■ GIVEN TEXT:
• • • • •

EMBARGOED FOR 3 P.M. RELEASE                                   AG
FRIDAY, FEBRUARY 4, 1994                           (202) 616-2771


   ATTORNEY GENERAL MAKES KEY ESCROW ENCRYPTION ANNOUNCEMENTS

     Attorney General Janet Reno today announced selection of the
two U.S. Government entities that will hold the escrowed key
components for encryption using the key-escrow encryption method. 
At the same time, the Attorney General made public procedures
under which encryption key components will be released to
government agencies for decrypting communications subject to
lawful wiretaps.

     Key Escrow Encryption (formerly referred to as "Clipper
Chip") strikes an excellent balance between protection of
communications privacy and protection of society.  It permits the
use in commercial telecommunications products of chips that
provide extremely strong encryption, but can be decrypted, when
necessary, by government agencies conducting legally authorized
wiretaps.  Decryption is accomplished by use of keys--80-bit
binary numbers--that are unique to each individual encryption
chip.  Each unique key is in turn split into two components,
which must be recombined in order to decrypt communications. 
Knowing one component does not make decryption any more feasible
than not knowing either one.

• • • • •

■ DIRECTIONS:
(a) In the key escrow press release, list each fact stated about the keys in the passage that begins "Decryption is accomplished by use of keys."
(b) Extend the key escrow press release with a further passage that picks up after its final sentence.
The listing that comes after the key escrow press release is not needed.

• • • • •

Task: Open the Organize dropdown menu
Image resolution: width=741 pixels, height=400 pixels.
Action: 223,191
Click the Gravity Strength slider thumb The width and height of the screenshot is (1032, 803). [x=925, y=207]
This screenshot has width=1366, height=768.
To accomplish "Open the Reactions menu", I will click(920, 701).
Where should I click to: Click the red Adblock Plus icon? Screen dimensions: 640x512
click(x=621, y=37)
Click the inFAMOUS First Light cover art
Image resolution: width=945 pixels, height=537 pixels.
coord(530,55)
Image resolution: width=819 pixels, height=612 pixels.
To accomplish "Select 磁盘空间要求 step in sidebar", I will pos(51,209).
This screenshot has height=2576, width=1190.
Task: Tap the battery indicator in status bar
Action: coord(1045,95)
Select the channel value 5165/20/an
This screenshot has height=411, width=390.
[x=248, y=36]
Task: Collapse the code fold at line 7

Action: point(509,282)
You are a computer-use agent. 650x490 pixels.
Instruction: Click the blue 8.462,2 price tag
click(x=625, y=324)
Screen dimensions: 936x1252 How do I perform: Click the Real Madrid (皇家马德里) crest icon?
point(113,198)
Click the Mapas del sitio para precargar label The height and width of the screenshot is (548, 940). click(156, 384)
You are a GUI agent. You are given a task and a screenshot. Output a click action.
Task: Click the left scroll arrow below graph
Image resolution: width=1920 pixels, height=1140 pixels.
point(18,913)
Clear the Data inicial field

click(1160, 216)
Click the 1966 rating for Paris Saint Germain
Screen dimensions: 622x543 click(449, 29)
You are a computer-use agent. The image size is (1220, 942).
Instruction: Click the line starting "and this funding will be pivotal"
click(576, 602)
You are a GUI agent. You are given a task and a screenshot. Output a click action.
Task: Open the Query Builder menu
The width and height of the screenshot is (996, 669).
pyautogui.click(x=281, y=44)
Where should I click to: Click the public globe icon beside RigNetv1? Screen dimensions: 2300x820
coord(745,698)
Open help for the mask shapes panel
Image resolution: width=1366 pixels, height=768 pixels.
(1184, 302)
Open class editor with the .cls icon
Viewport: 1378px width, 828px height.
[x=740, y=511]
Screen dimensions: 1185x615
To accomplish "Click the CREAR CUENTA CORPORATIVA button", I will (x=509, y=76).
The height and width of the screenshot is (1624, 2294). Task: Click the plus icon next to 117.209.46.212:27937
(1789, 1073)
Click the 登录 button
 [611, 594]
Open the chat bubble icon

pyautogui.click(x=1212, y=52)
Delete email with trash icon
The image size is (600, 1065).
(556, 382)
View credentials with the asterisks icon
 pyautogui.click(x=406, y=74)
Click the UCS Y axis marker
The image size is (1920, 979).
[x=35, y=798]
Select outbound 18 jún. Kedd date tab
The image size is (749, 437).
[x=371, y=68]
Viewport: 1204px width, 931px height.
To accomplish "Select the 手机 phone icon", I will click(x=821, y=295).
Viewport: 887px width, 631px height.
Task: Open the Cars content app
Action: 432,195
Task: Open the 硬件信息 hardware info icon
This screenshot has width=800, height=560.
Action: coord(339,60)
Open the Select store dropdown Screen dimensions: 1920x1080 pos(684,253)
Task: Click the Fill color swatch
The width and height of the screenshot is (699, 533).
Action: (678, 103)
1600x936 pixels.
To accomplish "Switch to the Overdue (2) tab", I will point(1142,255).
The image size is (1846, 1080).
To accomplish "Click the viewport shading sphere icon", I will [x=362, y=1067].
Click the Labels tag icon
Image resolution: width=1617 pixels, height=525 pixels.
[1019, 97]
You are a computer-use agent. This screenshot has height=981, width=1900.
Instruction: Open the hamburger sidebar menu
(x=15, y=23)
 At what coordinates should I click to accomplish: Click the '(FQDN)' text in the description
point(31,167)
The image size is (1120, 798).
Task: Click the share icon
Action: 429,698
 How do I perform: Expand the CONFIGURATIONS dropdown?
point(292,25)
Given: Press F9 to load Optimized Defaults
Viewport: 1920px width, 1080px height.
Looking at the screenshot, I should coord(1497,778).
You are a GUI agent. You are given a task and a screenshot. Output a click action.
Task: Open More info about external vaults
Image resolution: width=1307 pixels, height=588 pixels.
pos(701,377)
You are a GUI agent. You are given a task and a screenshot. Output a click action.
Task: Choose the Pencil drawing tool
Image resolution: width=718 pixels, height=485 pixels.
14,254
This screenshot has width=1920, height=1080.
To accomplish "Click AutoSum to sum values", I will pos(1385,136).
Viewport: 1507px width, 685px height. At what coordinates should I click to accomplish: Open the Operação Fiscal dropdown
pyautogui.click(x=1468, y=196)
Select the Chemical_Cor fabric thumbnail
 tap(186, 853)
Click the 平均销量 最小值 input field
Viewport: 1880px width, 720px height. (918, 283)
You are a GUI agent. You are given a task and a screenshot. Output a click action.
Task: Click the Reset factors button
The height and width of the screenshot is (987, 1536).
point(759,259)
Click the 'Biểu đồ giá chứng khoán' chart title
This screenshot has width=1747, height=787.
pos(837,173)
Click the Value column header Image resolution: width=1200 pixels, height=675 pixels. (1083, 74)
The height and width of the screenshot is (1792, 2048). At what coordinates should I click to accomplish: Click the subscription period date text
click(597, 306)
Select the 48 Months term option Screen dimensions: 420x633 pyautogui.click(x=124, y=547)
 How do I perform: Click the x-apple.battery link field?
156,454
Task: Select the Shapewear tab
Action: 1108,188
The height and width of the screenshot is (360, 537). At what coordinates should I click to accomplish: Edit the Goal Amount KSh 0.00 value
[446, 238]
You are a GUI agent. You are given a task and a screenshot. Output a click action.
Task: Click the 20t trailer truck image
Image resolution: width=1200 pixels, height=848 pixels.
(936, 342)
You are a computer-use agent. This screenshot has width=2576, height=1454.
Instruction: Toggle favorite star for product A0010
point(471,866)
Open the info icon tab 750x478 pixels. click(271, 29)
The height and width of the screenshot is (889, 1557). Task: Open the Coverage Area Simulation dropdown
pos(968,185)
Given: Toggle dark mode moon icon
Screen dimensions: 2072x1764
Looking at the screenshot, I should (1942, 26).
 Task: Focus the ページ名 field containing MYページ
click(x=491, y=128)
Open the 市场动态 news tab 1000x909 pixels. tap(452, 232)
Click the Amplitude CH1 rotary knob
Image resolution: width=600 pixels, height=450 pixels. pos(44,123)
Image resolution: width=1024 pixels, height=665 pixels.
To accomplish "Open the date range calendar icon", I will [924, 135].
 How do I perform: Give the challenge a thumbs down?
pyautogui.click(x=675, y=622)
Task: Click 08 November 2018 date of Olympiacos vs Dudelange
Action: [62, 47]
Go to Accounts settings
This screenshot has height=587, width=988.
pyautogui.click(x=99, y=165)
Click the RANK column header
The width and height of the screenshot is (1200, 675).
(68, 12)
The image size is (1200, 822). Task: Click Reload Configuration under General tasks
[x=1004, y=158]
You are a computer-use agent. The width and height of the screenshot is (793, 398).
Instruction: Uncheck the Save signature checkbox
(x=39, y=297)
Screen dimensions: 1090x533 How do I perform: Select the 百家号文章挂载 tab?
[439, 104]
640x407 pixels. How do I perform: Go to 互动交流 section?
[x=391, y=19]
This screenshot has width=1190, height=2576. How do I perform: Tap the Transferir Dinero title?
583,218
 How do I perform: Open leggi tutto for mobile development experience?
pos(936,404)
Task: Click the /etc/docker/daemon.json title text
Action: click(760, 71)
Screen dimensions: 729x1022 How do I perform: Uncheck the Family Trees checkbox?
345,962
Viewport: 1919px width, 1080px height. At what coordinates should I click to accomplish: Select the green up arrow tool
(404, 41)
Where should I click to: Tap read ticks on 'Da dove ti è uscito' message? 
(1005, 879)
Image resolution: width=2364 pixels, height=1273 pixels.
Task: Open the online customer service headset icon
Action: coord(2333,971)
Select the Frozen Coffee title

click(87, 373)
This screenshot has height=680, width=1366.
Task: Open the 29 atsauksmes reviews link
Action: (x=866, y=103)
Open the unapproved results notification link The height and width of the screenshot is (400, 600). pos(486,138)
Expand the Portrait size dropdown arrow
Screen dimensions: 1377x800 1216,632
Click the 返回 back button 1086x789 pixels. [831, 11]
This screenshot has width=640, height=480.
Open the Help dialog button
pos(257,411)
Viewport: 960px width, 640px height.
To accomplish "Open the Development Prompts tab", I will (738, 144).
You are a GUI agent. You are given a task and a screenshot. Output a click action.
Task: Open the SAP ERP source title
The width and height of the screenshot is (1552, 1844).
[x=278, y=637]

• • • • •

■ RESPONSES BY TASK:
(a)
- The keys are 80-bit binary numbers.
- Each key is unique to an individual encryption chip.
- Each unique key is split into two components.
- The two components must be recombined to decrypt communications.
- Knowing one component does not make decryption any more feasible than knowing neither.

(b)
     The two escrow agents are the National Institute of
Standards and Technology (NIST), a part of the Department of
Commerce, and the Automated Systems Division of the Department of
the Treasury.  The two escrow agents were chosen because of their
abilities to safeguard sensitive information, while at the same
time being able to respond in a timely fashion when wiretaps
encounter encrypted communications.  In addition, NIST is
responsible for establishing standards for protection of
sensitive, unclassified information in Federal computer systems. 

     The escrow agents will act under strict procedures, which
are being made public today, that will ensure the security of the
key components and govern their release for use in conjunction
with lawful wiretaps.  They will be responsible for holding the
key components: for each chip, one agent will hold one of the key
components, and the second agent will hold the other.  Neither
will release a key component, except to a government agency with
a requirement to obtain it in connection with a lawfully
authorized wiretap.  The system does not change the rules under
which government agencies are authorized to conduct wiretaps.

     When an authorized government agency encounters suspected
key-escrow encryption, a written request will have to be
submitted to the two escrow agents.  The request will, among
other things, have to identify the responsible agency and the
individuals involved; certify that the agency is involved in a
lawfully authorized wiretap; specify the wiretap's source of
authorization and its duration; and specify the serial number of
the key-escrow encryption chip being used.  In every case, an
attorney involved in the investigation will have to provide the
escrow agents assurance that a validly authorized wiretap is
being conducted.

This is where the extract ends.